PROBLEM
Each entry in the listing below should be returned precisely as it is.

TASK DATA

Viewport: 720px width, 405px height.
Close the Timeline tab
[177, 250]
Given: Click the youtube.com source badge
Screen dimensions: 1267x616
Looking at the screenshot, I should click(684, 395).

WRITTEN ANSWER
Viewport: 720px width, 405px height.
Close the Timeline tab
[177, 250]
Given: Click the youtube.com source badge
Screen dimensions: 1267x616
Looking at the screenshot, I should click(684, 395).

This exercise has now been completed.